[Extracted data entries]
++++++++
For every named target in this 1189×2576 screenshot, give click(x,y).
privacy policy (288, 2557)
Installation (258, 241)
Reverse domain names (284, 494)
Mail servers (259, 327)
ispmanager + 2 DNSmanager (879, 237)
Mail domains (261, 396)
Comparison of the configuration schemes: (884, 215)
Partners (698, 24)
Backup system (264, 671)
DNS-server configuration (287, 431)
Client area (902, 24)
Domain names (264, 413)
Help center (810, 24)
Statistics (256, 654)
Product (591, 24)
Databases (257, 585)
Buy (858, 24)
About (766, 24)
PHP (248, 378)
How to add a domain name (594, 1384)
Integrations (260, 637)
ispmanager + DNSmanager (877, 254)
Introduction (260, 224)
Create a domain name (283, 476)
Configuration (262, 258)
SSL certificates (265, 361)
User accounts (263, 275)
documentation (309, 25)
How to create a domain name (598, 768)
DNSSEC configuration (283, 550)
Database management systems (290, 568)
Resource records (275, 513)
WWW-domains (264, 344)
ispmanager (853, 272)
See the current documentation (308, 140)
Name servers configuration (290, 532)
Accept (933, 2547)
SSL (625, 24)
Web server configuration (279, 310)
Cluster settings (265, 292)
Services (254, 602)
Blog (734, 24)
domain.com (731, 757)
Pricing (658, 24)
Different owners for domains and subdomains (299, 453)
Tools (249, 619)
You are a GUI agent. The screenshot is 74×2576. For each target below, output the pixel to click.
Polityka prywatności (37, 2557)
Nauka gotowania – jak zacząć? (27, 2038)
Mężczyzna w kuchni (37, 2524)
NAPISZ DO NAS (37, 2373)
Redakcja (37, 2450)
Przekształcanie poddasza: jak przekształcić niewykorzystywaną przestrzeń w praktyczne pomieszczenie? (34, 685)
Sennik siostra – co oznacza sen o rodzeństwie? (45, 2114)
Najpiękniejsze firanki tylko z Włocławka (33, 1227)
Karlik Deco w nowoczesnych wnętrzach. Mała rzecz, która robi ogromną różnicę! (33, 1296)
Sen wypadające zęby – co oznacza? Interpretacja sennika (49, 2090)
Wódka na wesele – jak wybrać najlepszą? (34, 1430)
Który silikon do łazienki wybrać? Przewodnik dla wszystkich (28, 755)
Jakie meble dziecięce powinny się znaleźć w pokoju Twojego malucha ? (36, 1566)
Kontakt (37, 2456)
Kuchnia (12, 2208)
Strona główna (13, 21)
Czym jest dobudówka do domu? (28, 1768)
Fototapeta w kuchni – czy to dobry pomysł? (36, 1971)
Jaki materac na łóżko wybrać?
++++++++
**TASK GOAL**
Above are some records; copy exactly the lines from the one with "Sennik siostra –" through the one with "Sen wypadające zęby", both included, and no others.

**YOUR SOLUTION**
Sennik siostra – co oznacza sen o rodzeństwie? (45, 2114)
Najpiękniejsze firanki tylko z Włocławka (33, 1227)
Karlik Deco w nowoczesnych wnętrzach. Mała rzecz, która robi ogromną różnicę! (33, 1296)
Sen wypadające zęby – co oznacza? Interpretacja sennika (49, 2090)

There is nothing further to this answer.